At this point, Operation White Giant's second phase began, targeted at retaking the remaining major towns of northeastern Orientale Province. On 24 May, Hoare's forces proceeded to capture Dungu, supported by "Makasi" forces. (Note: Based on the accounts of Hoare and other mercenaries, researcher Anthony Rogers stated that the government forces first attacked Watsa, followed by Dungu and Niangara. In contrast, Frank Villafana referred to the flight log of Cuban exile and CIA pilot Luis Fernández Ardois-Anduz, according to whom the government troops captured Dungu before Watsa.) Niangara possibly fell to the government forces around the same time. (Note: According to Villafana, government forces took Niangara in June as part of Operation Violettes Imperiales.) The government forces then advanced on Watsa, where important gold mines were located. To strike at Watsa, however, the government forces had to cross a Simba-held bridge across the Kibali River. The local insurgent garrison contained about 1,200 militants. To ease the advance, Hoare asked the "Makasi" for CIA air support. The CIA responded by sending four T-28 and two B-26K to bomb both the bridge as well as the town, causing the insurgents to flee. (Note: Villafana claims that at least one CIA aircraft was shot down during Operation White Giant, with its pilot, Fausto I. Gómez, killed in action.

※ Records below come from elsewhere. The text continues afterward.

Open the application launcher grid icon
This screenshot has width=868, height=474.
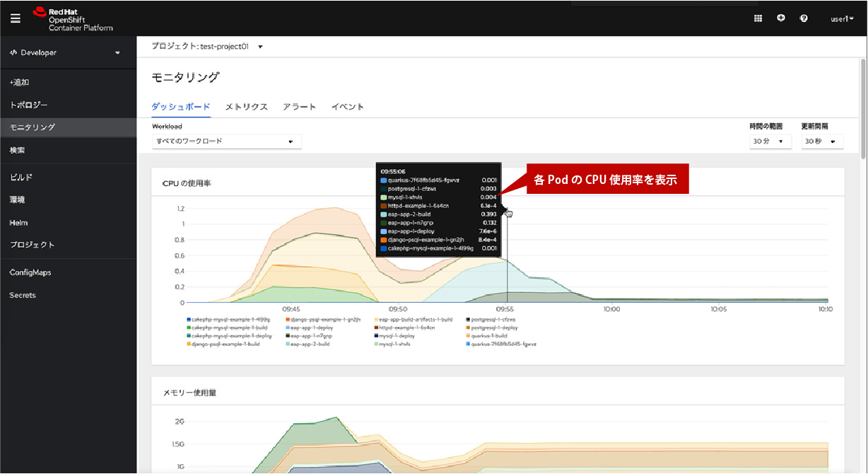tap(758, 18)
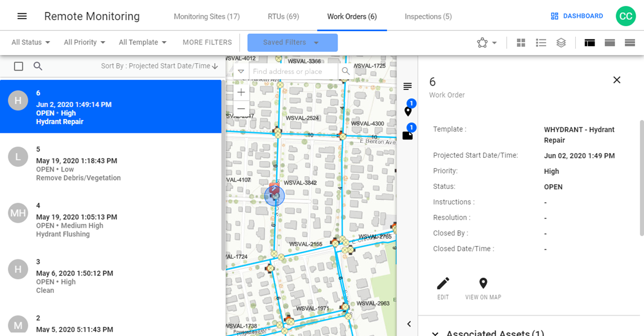Click MORE FILTERS
The height and width of the screenshot is (336, 644).
coord(207,42)
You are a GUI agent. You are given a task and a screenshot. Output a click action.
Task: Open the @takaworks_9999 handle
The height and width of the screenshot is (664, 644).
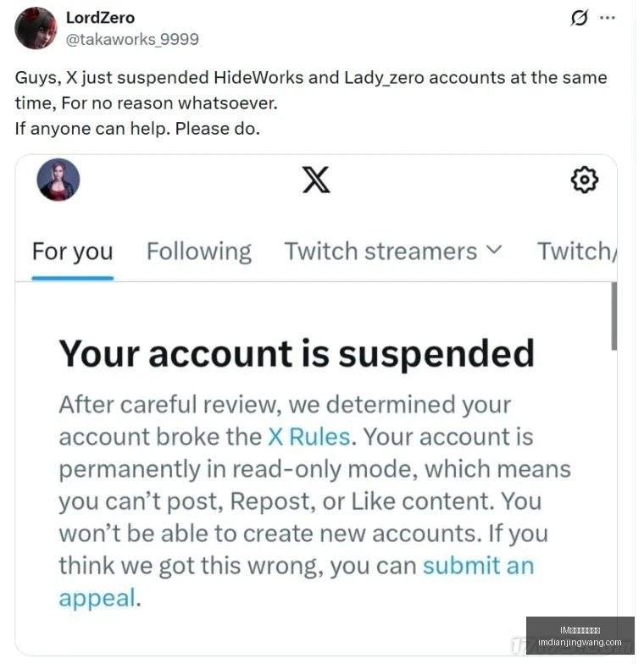(x=132, y=39)
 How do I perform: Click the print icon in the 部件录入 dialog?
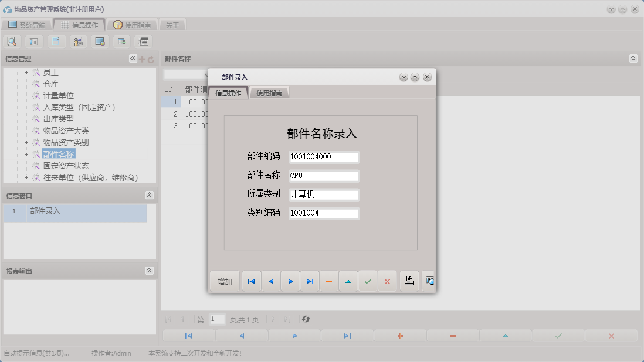[x=409, y=281]
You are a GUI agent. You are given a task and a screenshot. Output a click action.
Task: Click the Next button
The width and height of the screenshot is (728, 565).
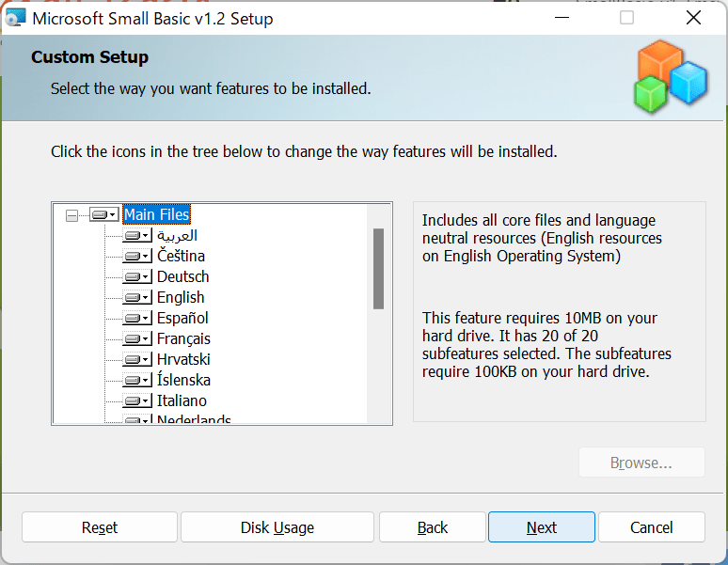point(541,527)
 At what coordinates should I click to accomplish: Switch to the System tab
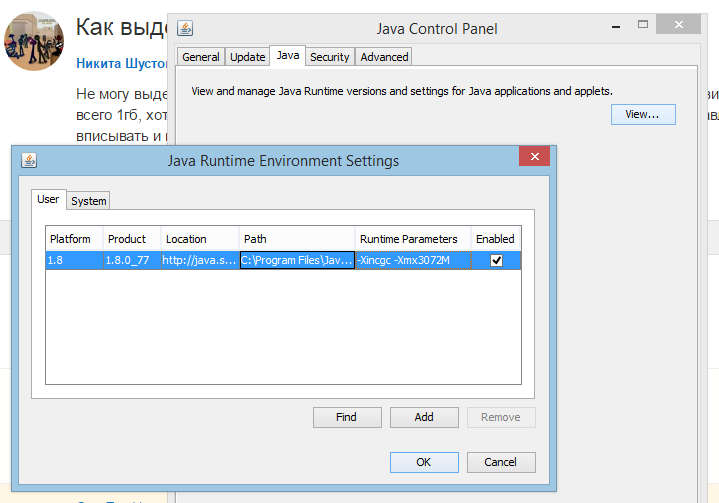(88, 201)
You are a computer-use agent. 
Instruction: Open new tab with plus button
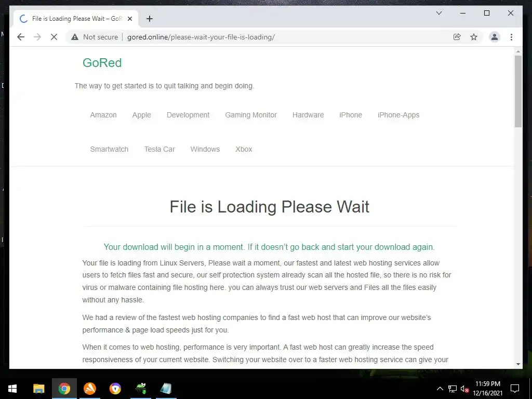click(x=149, y=19)
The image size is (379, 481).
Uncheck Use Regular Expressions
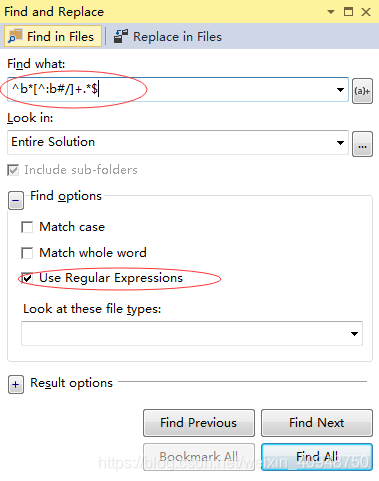27,278
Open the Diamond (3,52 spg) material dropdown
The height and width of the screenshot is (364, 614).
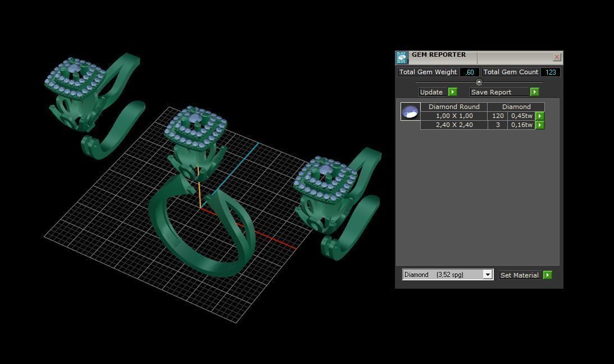pos(488,275)
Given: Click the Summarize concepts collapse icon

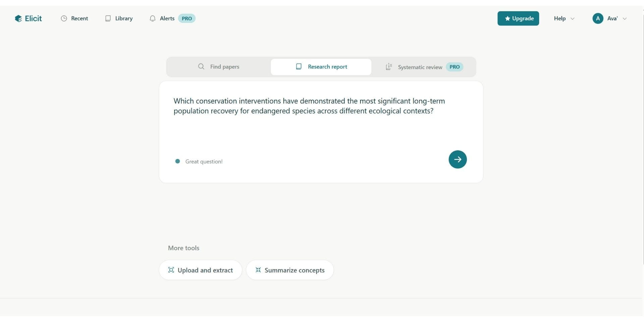Looking at the screenshot, I should click(258, 270).
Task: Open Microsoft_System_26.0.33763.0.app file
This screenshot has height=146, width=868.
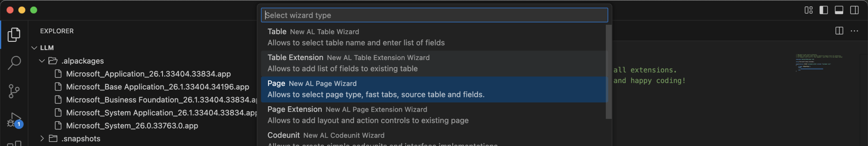Action: coord(132,126)
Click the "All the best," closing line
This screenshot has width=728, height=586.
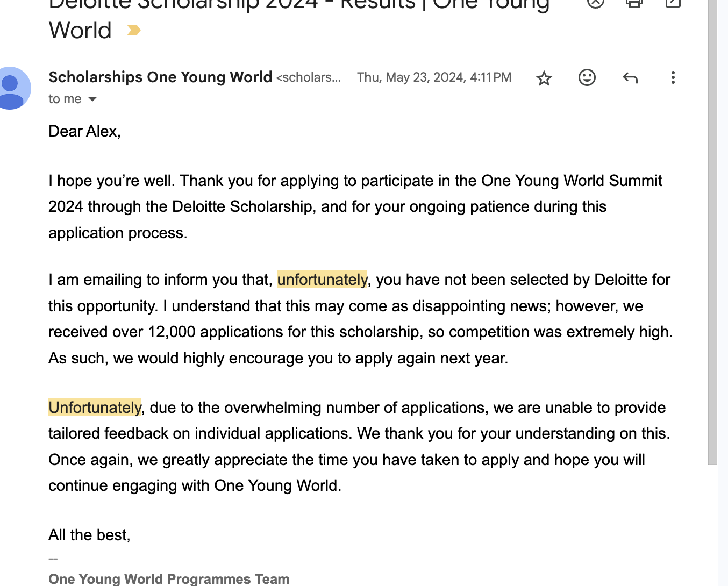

However, Gómez was killed on 17 December 1964, months before Operation White Giant's start.) The government troops stormed Watsa on 29 May. After retaking Watsa, the security forces murdered 50 to 60 captured Simbas in revenge for a massacre committed by the rebels in the town in the previous November. Operation White Giant was thus concluded after seven weeks of combat.

== Aftermath ==

Operation White Giant had succeeded in closing the major rebel supply routes in the northeast, though a significant rebel presence remained in the area. Simba insurgents launched a number of counter-attacks in the area over the next weeks, though they failed to recapture any large settlements. The next government offensive, termed Operation Violettes Imperiales, was launched on 29 May 1965. Operation White Giant was one of the key campaigns of 1965 which effectively broke the Simba rebels' resistance, despite the persistence of scattered insurgent forces after 1965.